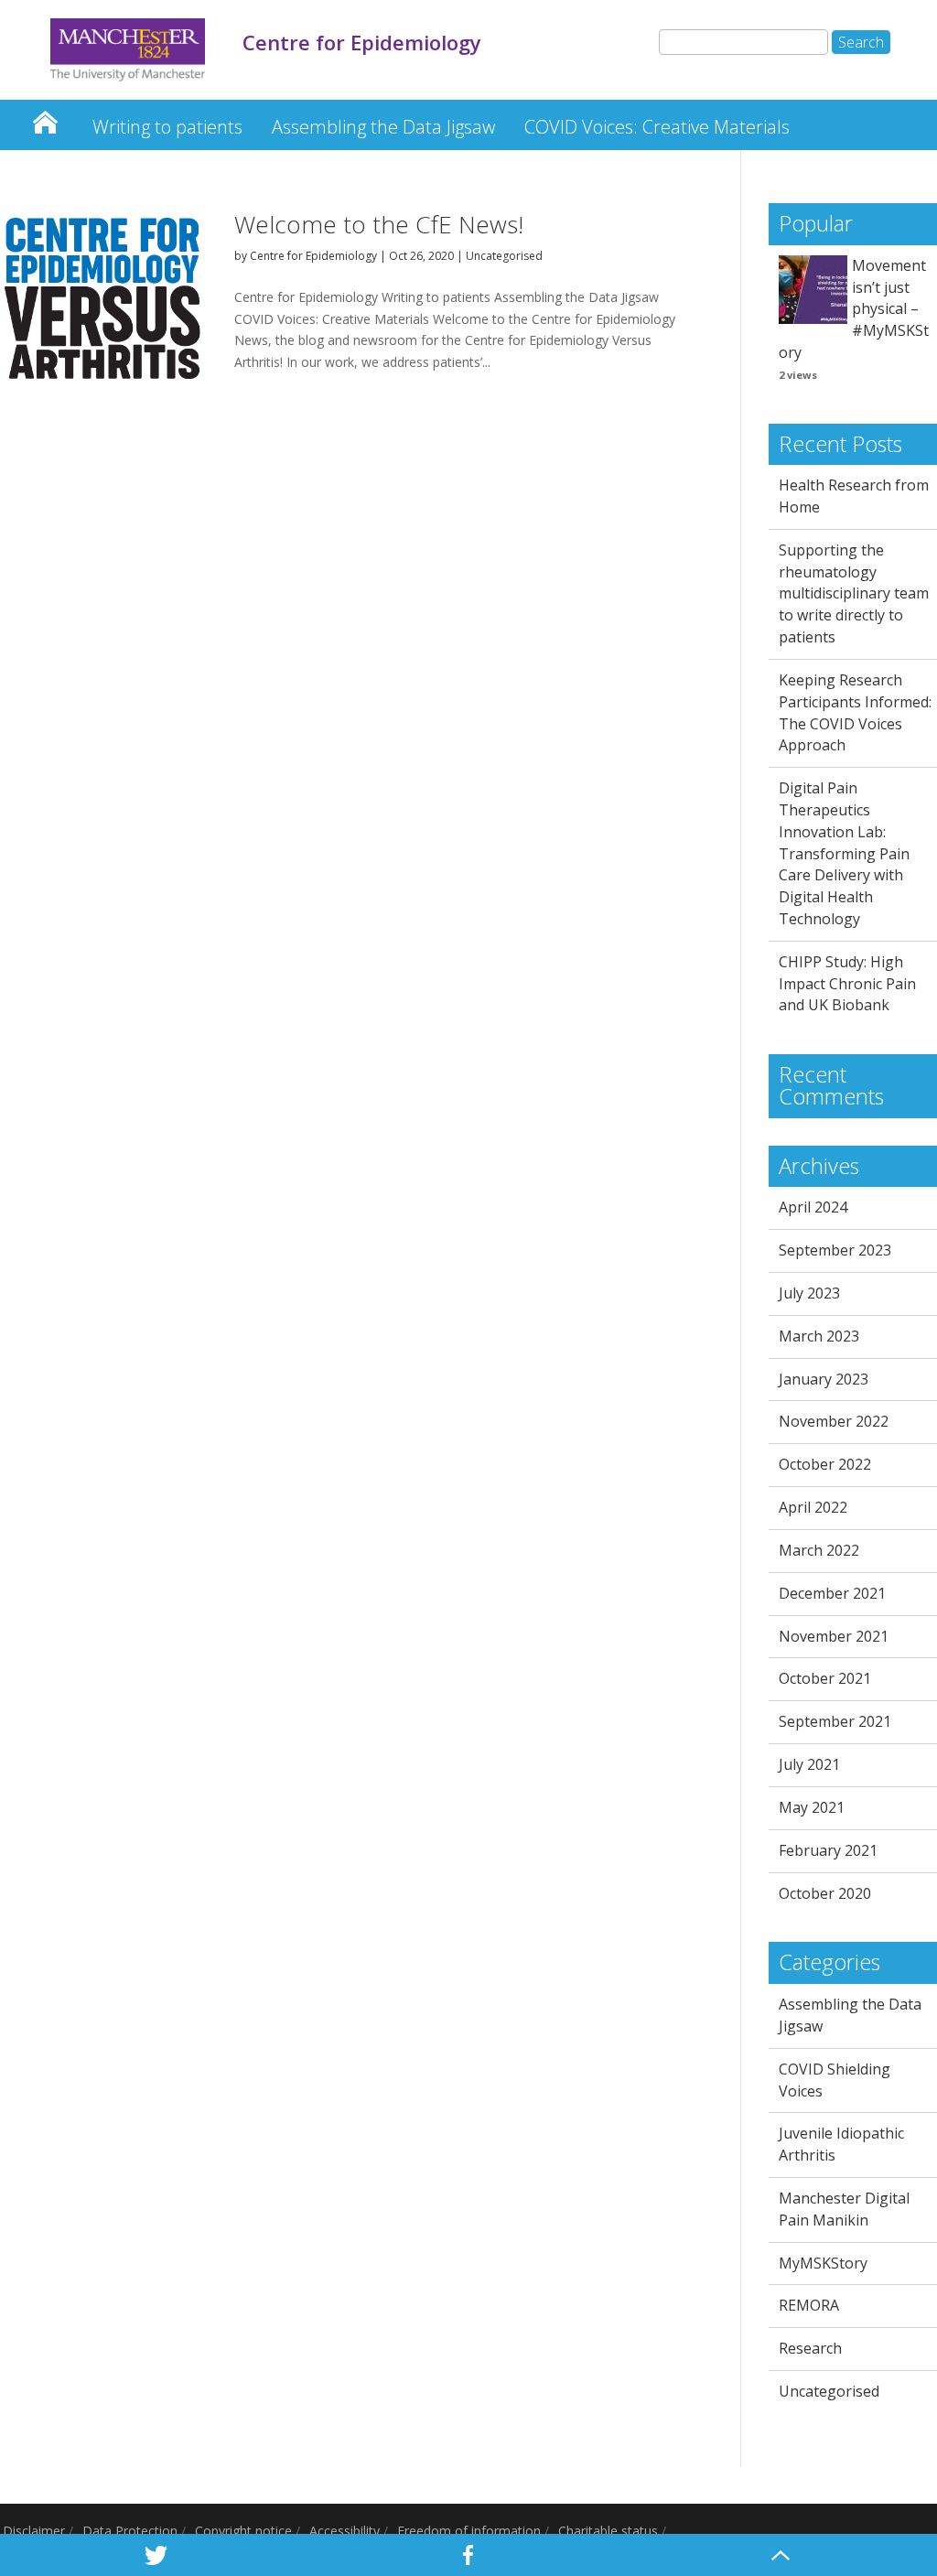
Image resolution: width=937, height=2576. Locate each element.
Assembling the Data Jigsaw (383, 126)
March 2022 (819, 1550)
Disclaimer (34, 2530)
...
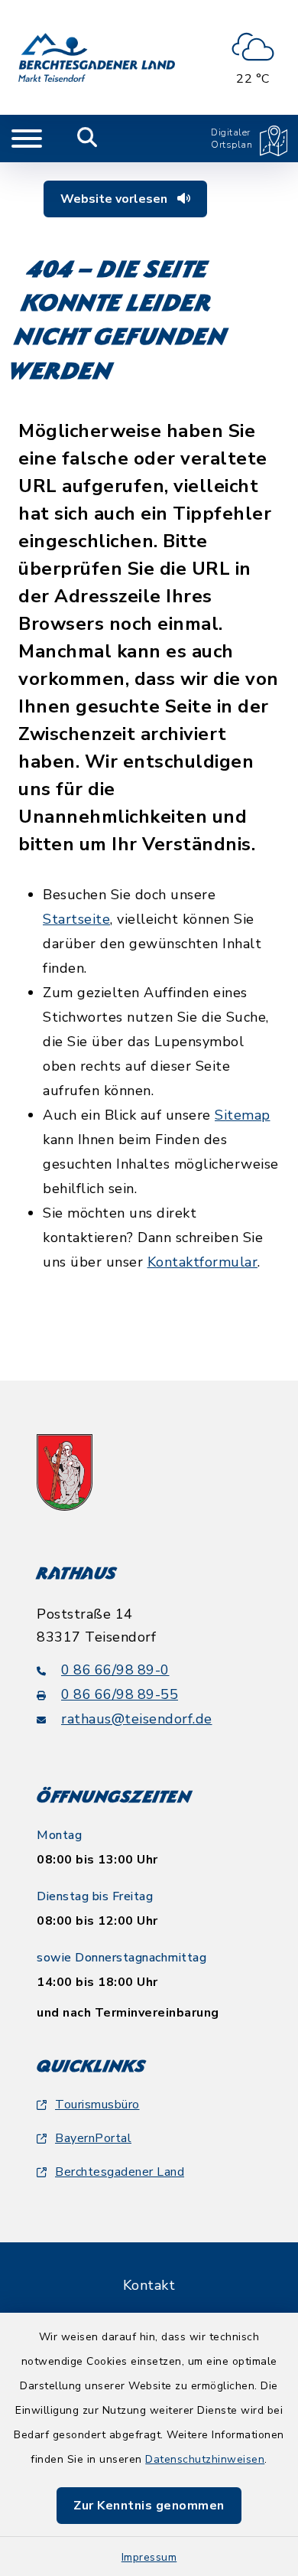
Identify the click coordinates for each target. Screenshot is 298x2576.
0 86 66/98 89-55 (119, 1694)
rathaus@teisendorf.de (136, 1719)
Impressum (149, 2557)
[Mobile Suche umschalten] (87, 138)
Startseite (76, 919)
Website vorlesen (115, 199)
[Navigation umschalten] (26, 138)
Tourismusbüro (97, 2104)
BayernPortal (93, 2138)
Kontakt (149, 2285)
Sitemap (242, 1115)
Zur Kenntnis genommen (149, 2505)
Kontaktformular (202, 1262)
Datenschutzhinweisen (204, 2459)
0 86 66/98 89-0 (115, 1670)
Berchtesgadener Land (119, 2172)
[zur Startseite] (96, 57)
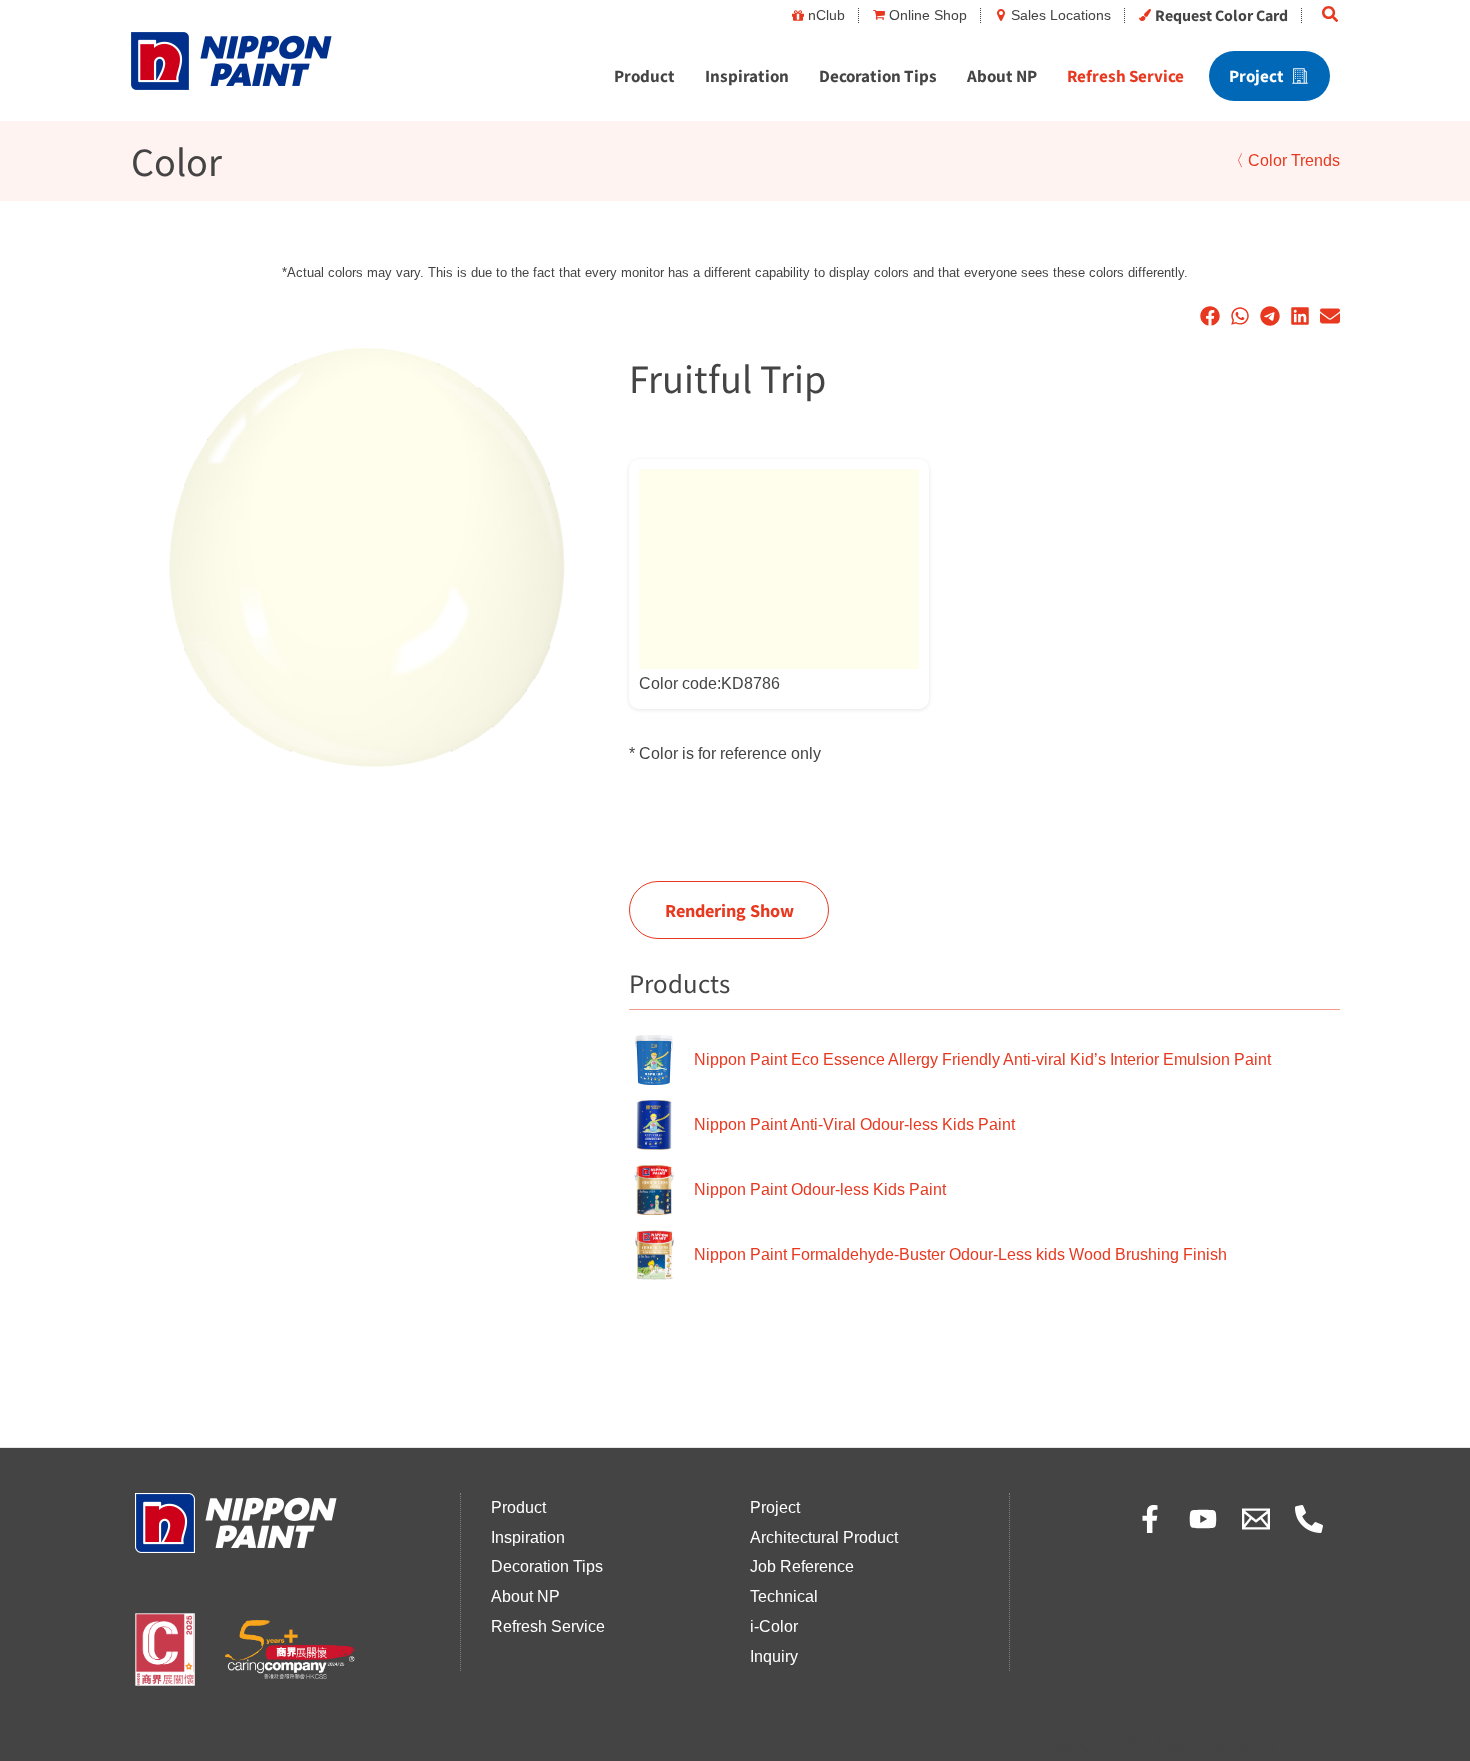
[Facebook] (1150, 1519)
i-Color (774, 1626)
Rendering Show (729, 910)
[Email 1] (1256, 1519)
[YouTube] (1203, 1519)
* * *
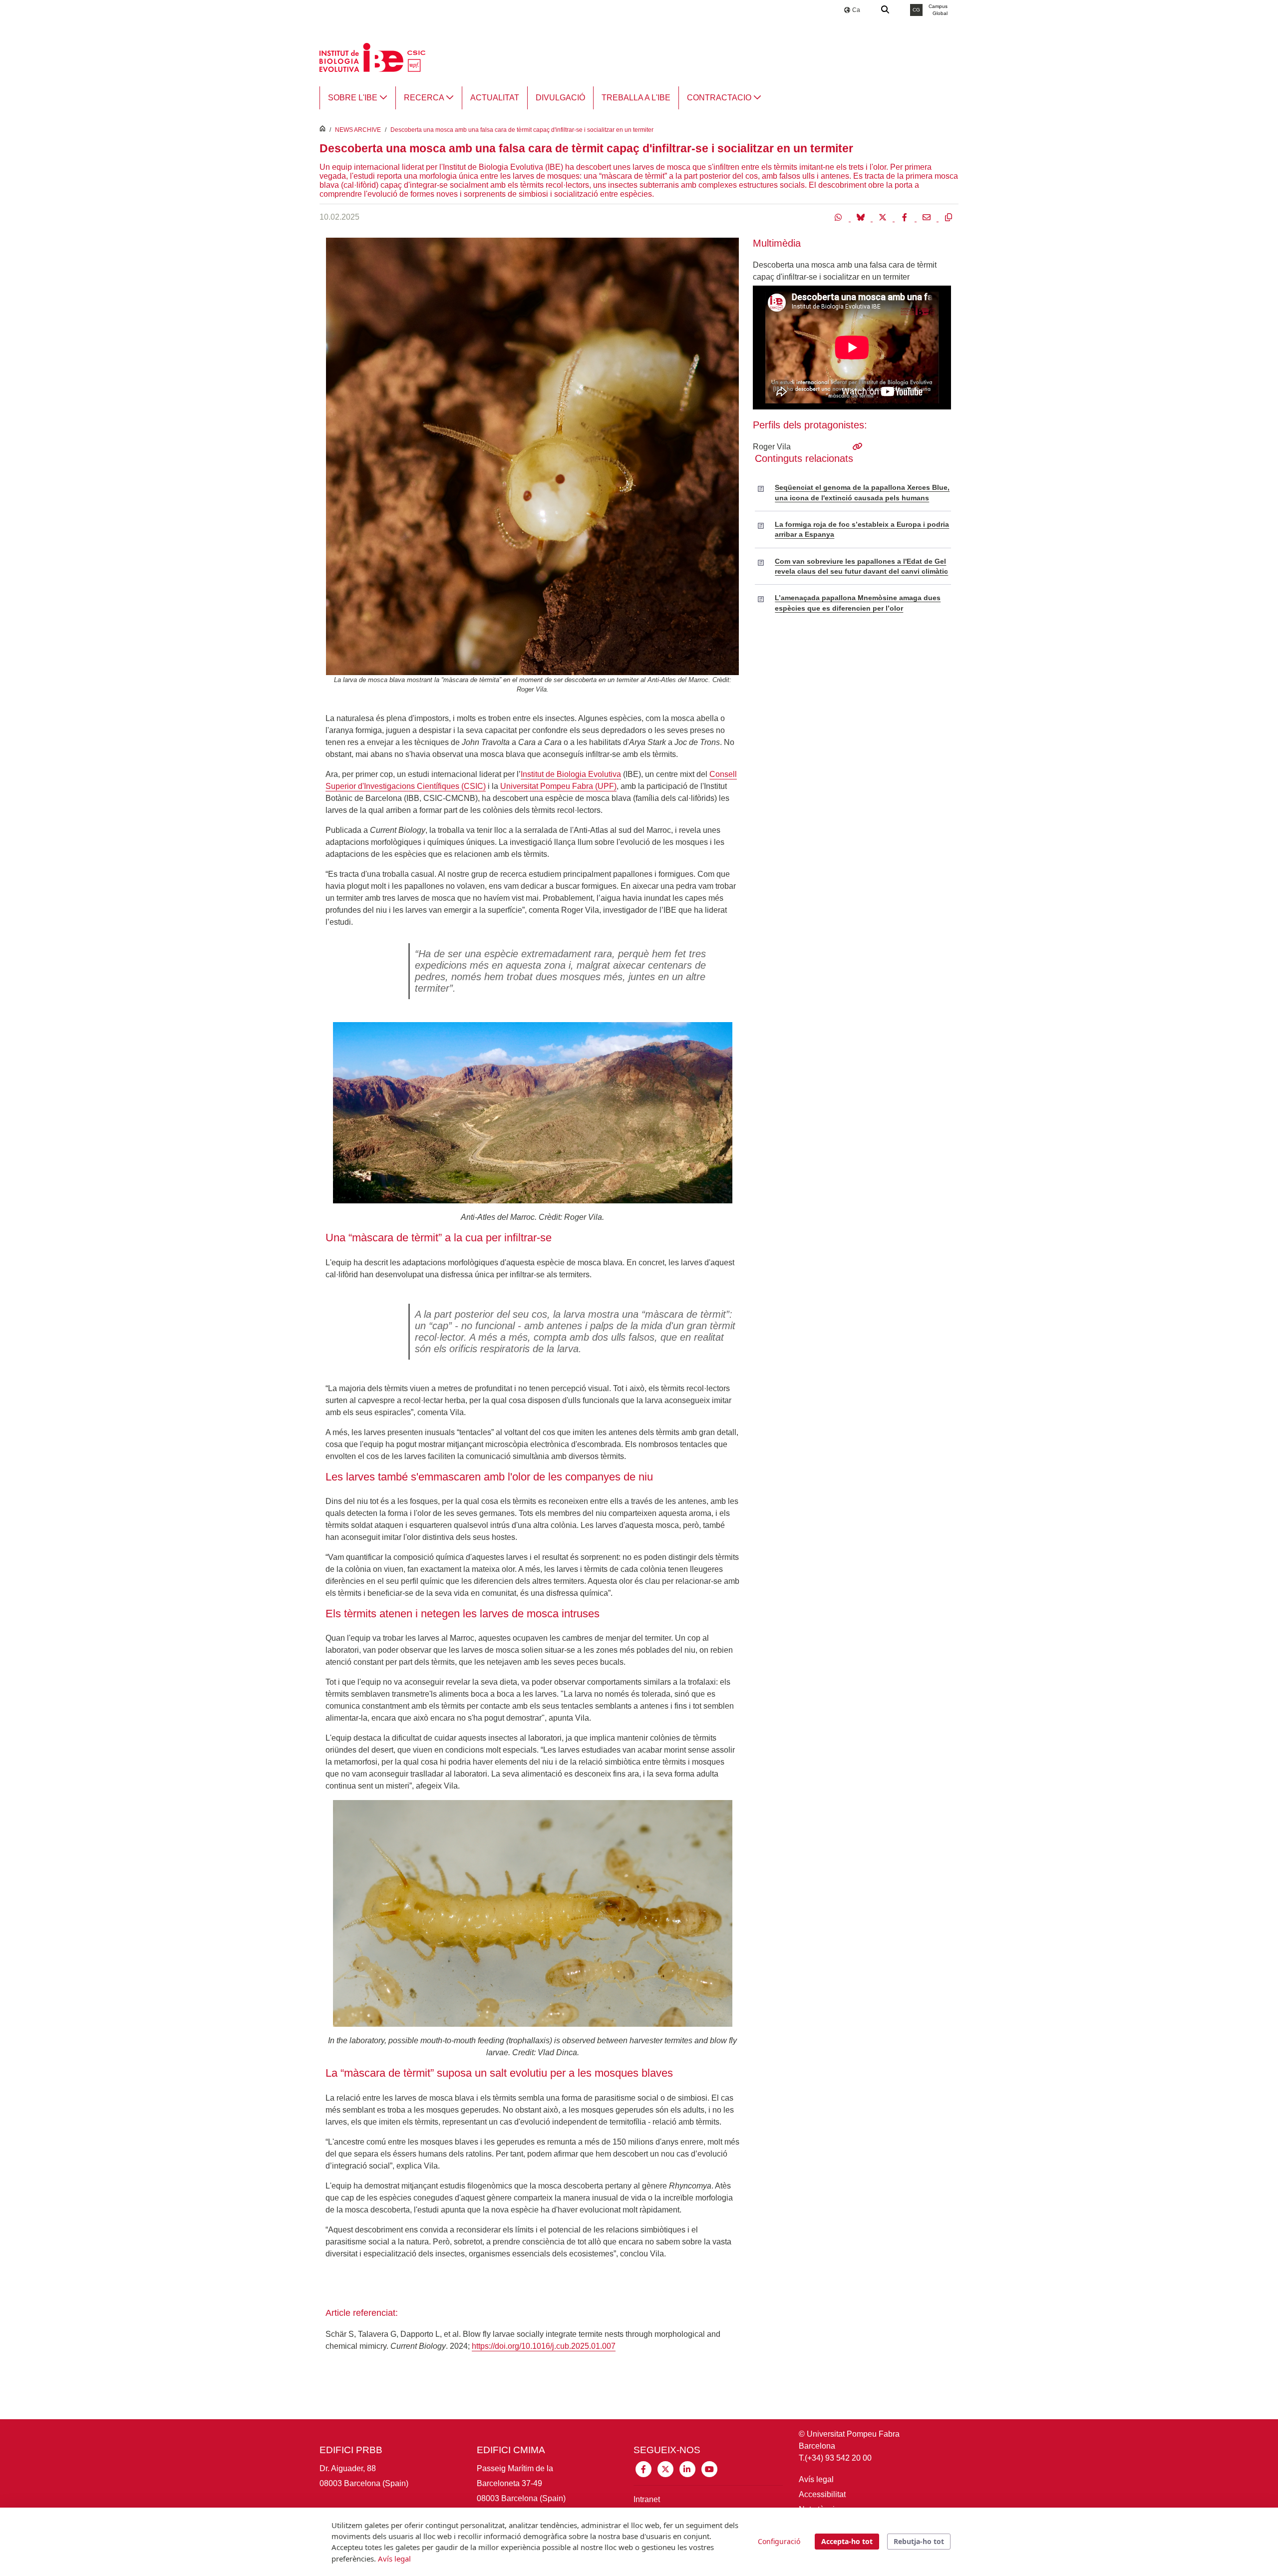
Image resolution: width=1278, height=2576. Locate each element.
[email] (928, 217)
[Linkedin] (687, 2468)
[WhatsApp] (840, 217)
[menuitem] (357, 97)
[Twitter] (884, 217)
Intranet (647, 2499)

### Task details
Select every line in the material above where the string "height" occurs, and copy it.

### Answer for this exercise
Image resolution: width=937, height=2576. Locate each element.
Image resolution: width=1278, height=2576. Locate each element.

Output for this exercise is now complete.